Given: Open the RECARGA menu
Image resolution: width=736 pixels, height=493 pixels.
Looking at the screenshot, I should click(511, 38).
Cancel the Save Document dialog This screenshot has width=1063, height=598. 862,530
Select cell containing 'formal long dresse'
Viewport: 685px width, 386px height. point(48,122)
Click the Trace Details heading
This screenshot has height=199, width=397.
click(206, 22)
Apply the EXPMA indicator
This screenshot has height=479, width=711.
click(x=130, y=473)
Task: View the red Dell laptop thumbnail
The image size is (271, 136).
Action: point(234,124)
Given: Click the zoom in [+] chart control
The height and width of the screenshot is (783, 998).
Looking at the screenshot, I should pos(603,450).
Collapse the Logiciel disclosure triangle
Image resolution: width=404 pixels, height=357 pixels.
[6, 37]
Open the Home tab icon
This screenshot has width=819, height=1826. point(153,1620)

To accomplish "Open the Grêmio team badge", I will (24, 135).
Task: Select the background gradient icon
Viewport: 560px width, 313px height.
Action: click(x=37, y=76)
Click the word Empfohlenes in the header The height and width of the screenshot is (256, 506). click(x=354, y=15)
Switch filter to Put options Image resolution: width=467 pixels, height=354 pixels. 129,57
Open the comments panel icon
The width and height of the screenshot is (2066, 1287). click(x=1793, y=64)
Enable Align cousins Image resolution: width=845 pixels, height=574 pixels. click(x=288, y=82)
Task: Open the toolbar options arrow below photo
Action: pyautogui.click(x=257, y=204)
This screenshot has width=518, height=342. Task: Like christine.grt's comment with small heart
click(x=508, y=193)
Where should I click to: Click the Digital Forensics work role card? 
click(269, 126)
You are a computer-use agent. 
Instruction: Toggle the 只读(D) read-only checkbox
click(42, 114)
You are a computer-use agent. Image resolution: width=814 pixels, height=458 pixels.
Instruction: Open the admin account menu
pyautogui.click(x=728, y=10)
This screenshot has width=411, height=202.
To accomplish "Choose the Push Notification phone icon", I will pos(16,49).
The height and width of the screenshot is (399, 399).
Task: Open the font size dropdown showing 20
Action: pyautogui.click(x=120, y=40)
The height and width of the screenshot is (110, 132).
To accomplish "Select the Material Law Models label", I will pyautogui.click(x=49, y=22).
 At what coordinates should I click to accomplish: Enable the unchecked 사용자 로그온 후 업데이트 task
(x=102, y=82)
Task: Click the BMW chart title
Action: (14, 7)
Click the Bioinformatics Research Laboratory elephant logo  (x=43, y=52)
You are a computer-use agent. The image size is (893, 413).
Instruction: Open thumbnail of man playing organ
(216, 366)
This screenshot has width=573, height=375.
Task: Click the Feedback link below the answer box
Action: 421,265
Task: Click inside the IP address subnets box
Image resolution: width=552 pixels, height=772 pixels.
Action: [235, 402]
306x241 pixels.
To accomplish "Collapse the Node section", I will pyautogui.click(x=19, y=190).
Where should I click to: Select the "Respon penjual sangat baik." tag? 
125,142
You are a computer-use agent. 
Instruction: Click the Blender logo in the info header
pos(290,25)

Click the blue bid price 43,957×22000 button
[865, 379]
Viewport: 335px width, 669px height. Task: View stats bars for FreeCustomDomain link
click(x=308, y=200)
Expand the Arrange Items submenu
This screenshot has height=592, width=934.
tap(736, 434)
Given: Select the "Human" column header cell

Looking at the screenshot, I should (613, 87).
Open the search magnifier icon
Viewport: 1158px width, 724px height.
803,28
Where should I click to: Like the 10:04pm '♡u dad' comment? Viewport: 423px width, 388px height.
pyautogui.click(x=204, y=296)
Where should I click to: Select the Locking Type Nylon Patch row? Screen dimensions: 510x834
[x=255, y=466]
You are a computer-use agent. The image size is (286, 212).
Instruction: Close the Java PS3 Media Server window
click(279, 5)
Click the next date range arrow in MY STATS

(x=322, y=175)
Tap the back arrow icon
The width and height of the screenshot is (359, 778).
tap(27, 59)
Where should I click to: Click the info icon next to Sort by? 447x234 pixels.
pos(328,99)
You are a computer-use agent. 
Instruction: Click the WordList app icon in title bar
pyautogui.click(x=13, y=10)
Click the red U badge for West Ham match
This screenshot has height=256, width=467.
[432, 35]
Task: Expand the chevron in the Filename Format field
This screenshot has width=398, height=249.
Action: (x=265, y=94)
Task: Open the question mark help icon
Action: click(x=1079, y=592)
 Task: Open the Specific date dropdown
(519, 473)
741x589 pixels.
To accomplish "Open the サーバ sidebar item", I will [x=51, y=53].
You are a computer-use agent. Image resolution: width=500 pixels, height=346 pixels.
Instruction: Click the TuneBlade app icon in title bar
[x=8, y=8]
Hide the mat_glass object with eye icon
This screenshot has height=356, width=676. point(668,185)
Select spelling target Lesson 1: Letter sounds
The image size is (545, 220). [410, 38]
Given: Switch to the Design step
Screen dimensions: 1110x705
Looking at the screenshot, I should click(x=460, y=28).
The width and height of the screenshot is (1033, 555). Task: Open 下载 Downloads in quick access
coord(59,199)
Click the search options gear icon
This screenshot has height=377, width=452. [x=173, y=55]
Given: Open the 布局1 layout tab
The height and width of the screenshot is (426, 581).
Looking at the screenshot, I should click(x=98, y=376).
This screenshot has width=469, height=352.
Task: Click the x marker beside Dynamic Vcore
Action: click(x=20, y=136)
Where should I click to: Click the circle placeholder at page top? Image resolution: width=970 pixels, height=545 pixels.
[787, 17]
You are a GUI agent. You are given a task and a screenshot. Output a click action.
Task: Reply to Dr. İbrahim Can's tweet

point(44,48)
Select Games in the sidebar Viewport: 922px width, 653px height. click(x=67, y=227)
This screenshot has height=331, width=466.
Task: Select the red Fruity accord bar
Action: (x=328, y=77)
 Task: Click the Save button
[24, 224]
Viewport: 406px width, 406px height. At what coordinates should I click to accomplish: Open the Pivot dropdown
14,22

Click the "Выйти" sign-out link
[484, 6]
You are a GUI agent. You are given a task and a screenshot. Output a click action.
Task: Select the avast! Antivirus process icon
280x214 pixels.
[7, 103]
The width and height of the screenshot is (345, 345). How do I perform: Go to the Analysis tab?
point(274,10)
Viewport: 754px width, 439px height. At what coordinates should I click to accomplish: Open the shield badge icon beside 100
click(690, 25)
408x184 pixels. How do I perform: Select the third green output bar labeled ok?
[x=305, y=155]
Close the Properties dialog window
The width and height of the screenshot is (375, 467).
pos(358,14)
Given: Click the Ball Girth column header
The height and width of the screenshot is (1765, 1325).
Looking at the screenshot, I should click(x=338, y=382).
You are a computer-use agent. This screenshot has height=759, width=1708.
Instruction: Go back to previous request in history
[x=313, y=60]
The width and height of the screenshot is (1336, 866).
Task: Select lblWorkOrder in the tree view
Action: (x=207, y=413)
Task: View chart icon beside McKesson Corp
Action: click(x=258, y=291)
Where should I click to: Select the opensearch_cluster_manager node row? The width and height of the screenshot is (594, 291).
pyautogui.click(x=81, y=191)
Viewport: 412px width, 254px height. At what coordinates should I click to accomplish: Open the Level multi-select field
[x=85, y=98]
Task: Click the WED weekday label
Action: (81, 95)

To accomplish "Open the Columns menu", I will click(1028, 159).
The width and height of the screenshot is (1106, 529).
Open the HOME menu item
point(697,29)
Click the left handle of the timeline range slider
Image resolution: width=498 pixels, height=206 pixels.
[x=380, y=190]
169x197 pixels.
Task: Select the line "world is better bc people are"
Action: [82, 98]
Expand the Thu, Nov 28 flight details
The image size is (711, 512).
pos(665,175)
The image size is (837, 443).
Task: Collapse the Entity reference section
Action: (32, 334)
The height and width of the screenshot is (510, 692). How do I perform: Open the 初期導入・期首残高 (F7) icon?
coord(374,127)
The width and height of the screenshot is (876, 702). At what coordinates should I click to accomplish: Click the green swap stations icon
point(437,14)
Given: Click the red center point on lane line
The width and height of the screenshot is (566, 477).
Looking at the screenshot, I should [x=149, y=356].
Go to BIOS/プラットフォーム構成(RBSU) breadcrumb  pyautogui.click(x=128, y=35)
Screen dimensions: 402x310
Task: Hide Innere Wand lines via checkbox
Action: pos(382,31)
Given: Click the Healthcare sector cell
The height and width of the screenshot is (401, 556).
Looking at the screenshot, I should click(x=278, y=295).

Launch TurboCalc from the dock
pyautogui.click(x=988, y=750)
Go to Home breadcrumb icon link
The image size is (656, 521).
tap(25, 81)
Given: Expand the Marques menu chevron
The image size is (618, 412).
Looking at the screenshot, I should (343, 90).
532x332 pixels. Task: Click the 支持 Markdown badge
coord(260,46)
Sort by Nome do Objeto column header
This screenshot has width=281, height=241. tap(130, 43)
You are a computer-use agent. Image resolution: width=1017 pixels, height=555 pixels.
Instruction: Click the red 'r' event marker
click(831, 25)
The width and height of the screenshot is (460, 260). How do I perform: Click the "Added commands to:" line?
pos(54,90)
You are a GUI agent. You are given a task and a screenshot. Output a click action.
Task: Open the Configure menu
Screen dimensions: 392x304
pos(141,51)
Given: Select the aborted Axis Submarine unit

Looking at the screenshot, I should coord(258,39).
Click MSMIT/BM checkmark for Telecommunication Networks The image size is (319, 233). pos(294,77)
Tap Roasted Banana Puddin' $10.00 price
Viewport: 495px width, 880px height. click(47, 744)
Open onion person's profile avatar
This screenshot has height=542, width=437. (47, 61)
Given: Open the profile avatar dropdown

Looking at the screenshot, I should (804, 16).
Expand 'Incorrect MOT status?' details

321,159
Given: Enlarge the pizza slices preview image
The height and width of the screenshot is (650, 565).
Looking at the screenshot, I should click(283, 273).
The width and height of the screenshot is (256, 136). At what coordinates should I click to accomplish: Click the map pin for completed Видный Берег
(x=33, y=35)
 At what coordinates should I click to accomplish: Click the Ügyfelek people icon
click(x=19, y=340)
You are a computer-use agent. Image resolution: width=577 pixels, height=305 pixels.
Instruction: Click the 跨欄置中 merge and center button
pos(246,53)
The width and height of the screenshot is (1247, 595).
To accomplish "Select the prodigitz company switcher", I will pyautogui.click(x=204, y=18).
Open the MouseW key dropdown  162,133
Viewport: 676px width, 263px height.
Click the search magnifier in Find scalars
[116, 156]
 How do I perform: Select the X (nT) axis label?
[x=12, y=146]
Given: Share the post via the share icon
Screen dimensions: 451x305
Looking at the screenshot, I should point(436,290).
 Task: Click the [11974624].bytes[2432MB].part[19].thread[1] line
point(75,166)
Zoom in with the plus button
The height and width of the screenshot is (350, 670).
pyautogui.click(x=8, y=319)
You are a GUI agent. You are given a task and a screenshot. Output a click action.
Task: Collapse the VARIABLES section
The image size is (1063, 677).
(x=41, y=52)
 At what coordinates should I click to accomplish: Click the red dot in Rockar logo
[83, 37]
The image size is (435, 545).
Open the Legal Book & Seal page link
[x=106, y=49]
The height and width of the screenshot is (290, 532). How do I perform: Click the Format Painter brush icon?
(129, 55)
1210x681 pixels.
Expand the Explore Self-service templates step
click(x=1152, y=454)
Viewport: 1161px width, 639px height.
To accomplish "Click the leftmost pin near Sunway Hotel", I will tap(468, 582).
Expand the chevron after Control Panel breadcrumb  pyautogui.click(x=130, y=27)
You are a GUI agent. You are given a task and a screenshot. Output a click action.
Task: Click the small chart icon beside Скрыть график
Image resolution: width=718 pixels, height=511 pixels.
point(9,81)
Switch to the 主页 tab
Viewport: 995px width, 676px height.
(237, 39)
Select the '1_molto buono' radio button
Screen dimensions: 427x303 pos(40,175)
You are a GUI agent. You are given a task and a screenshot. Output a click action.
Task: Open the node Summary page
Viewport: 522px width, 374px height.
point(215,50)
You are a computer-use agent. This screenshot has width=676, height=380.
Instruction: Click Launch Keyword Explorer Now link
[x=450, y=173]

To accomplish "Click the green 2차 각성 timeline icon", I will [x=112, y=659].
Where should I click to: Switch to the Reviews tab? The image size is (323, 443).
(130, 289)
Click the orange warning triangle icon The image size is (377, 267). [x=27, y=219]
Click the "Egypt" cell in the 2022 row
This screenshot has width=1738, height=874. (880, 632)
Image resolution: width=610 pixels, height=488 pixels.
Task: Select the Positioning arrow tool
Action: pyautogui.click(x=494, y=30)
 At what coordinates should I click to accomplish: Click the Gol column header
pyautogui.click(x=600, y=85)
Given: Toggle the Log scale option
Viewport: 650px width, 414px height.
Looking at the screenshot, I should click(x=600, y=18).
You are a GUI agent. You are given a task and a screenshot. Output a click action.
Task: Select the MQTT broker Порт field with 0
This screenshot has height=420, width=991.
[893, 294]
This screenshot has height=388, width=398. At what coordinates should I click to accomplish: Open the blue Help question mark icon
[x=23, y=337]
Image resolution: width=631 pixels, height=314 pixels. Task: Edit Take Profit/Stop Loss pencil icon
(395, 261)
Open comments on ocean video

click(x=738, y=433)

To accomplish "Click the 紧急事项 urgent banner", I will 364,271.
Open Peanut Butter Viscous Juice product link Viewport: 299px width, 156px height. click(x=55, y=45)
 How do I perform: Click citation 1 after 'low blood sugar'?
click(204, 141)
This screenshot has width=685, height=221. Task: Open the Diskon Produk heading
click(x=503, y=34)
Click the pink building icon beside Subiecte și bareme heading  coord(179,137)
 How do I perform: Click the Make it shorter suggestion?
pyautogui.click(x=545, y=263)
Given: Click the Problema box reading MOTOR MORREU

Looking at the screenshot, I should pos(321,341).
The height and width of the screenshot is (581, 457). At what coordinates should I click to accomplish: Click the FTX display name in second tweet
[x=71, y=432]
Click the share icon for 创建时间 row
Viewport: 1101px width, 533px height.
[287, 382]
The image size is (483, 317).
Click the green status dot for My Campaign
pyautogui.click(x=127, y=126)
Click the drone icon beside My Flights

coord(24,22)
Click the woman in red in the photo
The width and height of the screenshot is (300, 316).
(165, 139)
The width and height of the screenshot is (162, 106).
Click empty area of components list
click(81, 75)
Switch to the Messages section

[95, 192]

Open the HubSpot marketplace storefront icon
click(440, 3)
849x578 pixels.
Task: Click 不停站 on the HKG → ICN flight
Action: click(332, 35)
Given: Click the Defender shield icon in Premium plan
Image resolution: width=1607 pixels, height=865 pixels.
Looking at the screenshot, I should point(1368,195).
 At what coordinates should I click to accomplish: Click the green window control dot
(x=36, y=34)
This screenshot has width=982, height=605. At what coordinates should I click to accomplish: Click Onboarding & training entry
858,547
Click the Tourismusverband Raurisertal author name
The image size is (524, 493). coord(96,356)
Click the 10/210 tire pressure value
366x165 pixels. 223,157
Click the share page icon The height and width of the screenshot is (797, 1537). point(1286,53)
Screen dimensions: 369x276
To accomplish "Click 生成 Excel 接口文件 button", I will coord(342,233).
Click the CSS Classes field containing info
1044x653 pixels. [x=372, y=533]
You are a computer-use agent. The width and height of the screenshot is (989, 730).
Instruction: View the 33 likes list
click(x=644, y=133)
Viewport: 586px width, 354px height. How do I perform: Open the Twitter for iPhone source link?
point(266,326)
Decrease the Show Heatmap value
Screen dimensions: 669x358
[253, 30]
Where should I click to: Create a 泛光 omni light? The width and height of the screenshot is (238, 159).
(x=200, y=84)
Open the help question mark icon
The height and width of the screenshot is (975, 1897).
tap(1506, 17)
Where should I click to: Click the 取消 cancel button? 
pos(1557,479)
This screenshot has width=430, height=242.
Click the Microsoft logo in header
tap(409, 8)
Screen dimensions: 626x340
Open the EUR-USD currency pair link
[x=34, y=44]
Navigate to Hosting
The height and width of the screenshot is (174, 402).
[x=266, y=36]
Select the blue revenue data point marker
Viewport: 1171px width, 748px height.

—————

Would you please write out, exactly and with no other lines, the stretch of the listing above from the line containing "Screen dimensions: 1110x705" through the line containing "Given: Open the 布局1 layout tab"?

Screen dimensions: 1110x705
Looking at the screenshot, I should click(x=460, y=28).
The width and height of the screenshot is (1033, 555). Task: Open 下载 Downloads in quick access
coord(59,199)
Click the search options gear icon
This screenshot has height=377, width=452. [x=173, y=55]
Given: Open the 布局1 layout tab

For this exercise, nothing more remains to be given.